┌─ Data section
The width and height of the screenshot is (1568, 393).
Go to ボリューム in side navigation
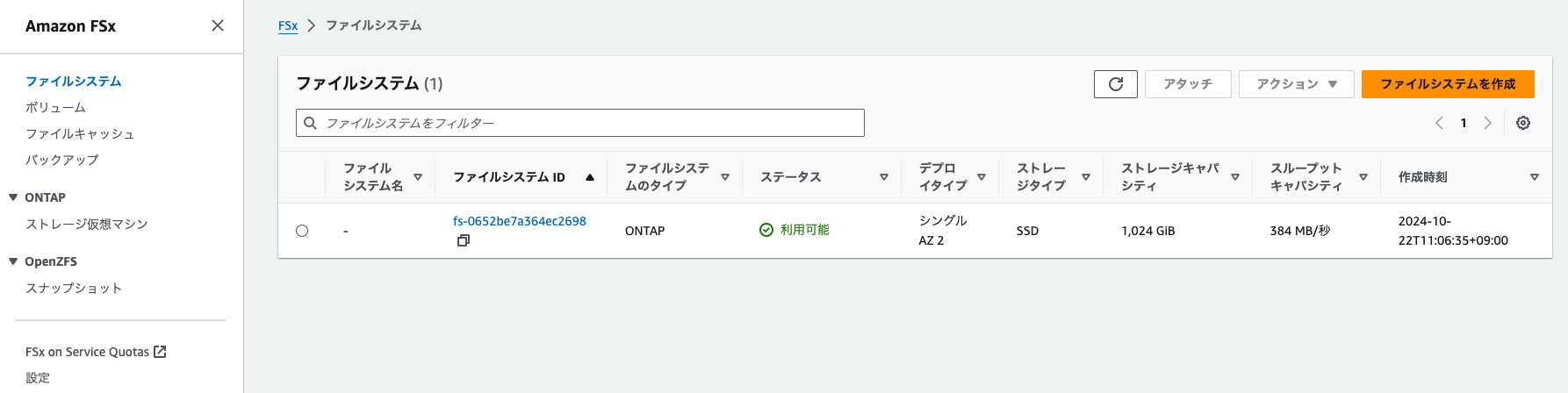[x=55, y=107]
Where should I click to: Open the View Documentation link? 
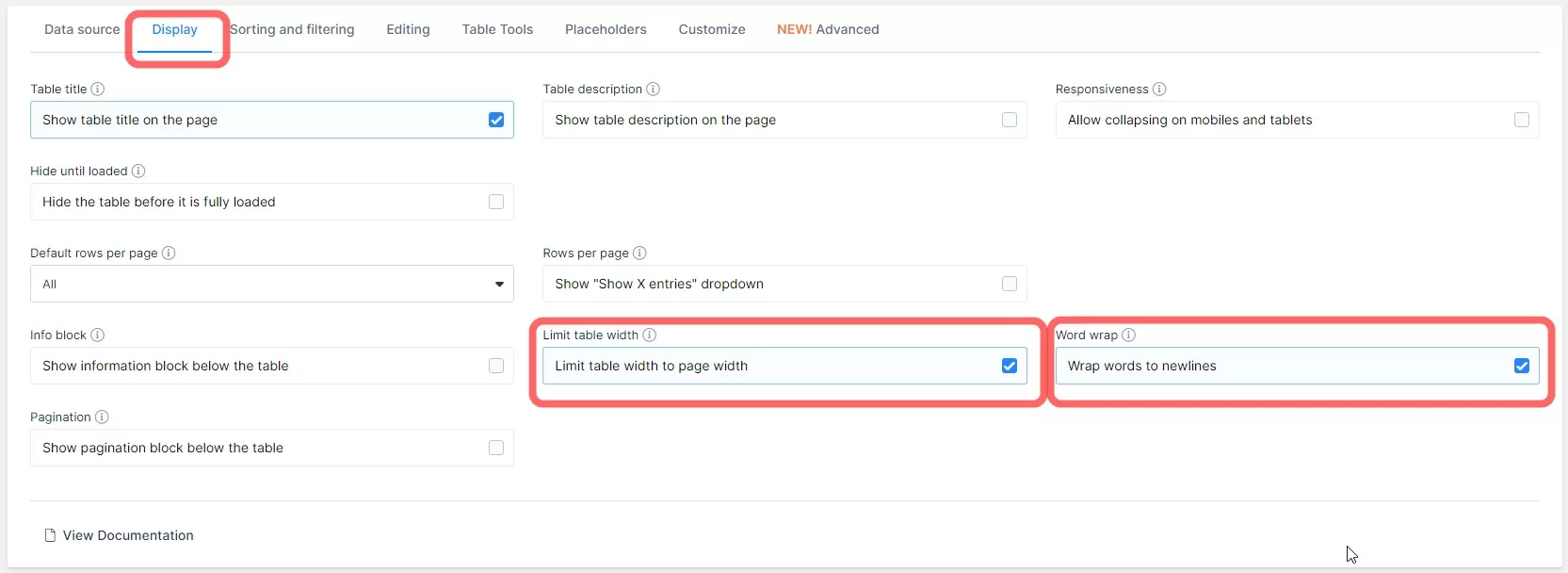click(127, 535)
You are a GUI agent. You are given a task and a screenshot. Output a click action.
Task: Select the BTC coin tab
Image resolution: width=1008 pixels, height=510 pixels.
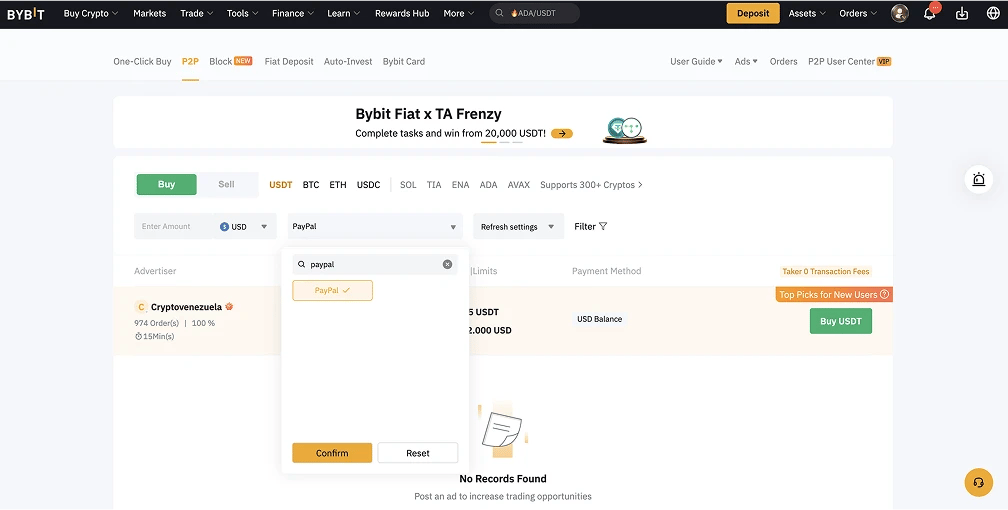pos(311,185)
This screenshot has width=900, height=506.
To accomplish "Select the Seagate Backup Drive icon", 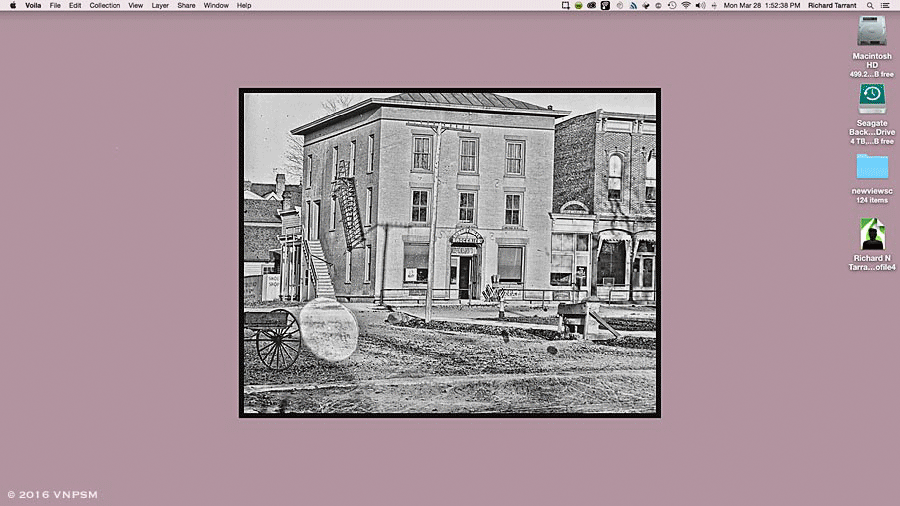I will (871, 98).
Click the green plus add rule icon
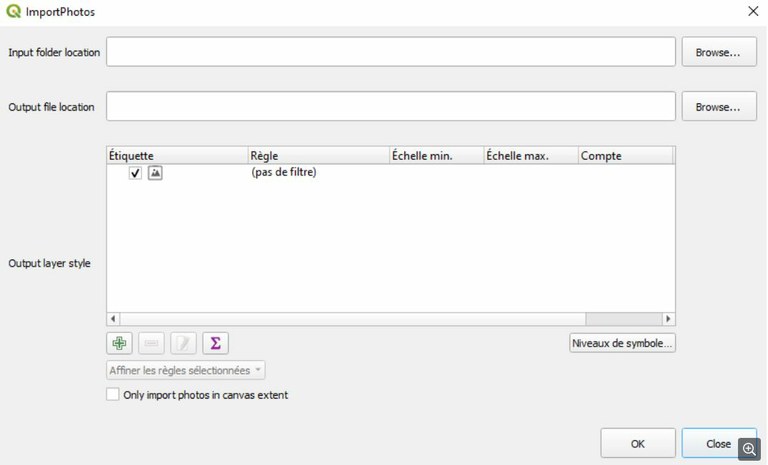Viewport: 768px width, 465px height. (x=119, y=343)
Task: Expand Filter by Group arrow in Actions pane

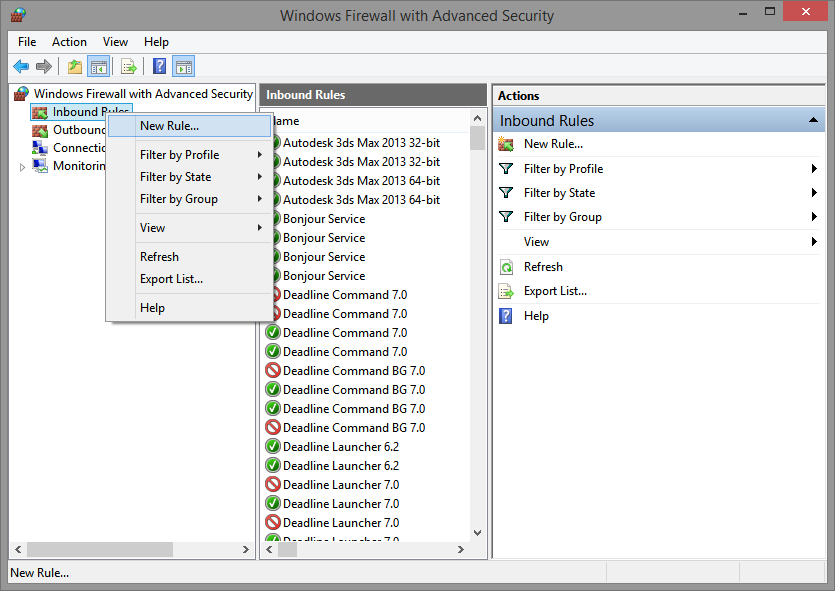Action: click(x=814, y=217)
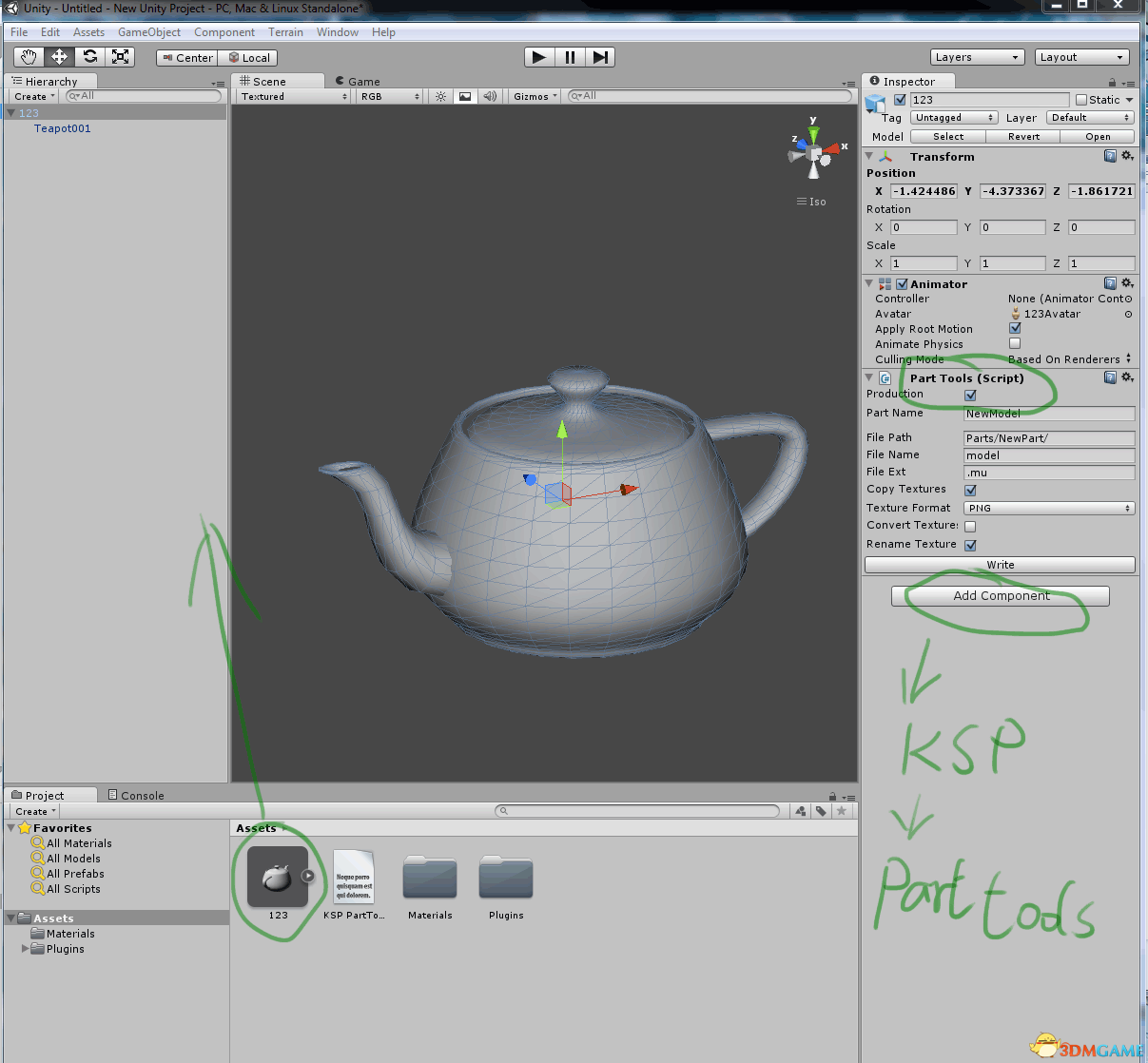Open the Layers dropdown

(977, 57)
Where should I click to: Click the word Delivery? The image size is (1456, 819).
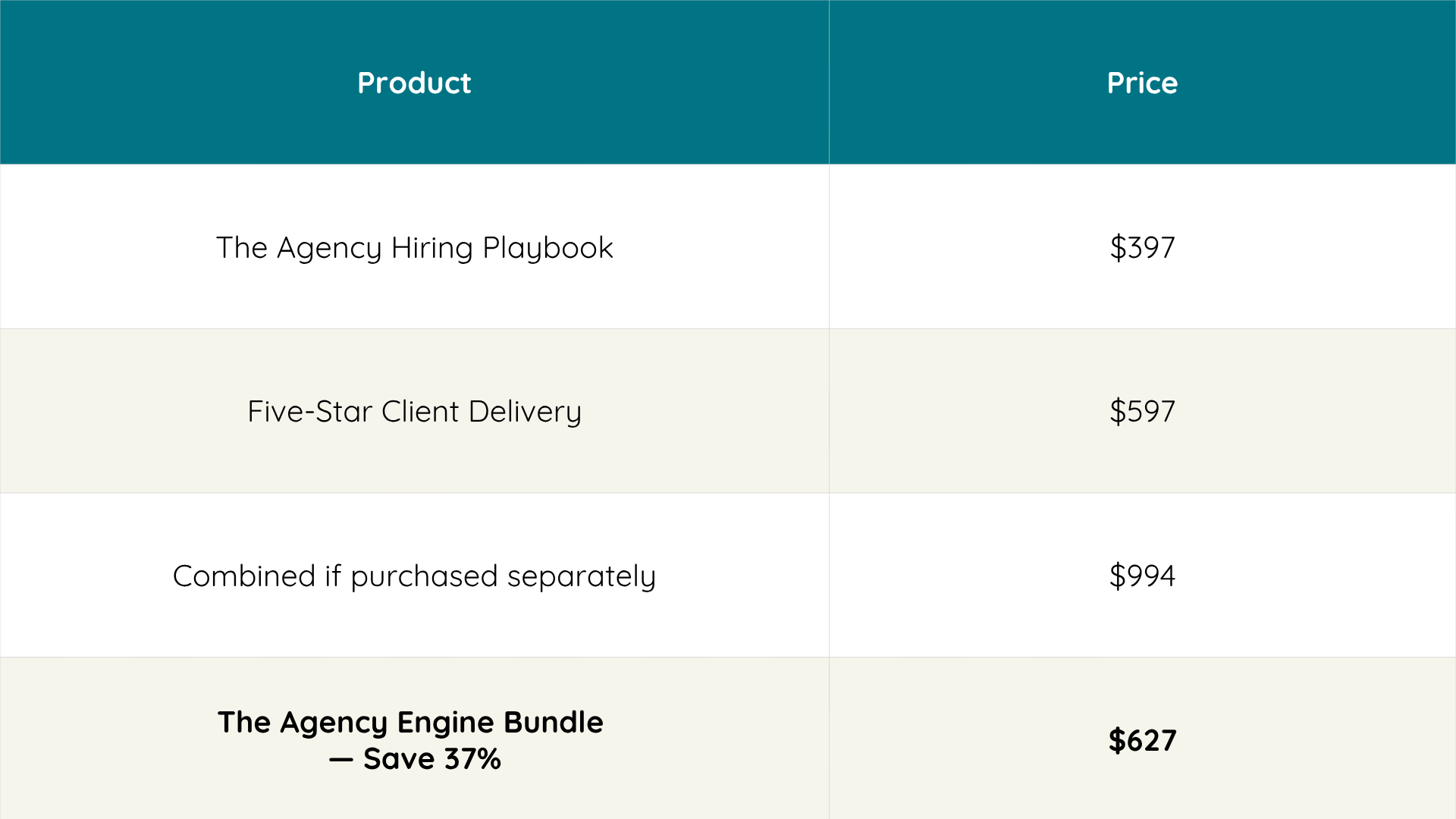(x=525, y=412)
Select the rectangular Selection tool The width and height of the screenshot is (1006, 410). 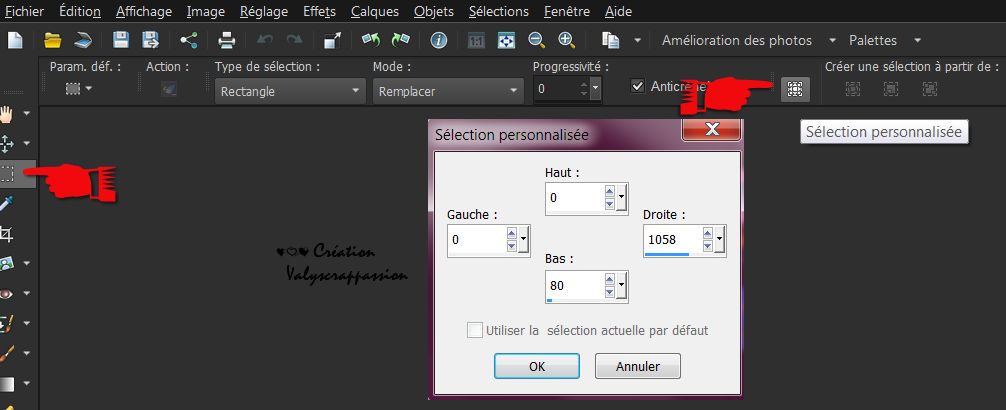tap(8, 173)
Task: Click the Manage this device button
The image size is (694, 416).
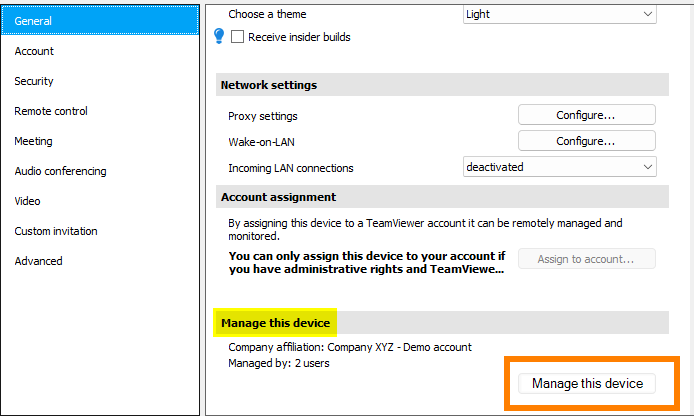Action: pos(587,383)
└─
** Task brief **
Reproduce exactly, without any picture, the lines from the one bearing "Task: Click the Manage this device button" to the last line of the records above.

** Final answer **
Task: Click the Manage this device button
The image size is (694, 416).
Action: pos(587,383)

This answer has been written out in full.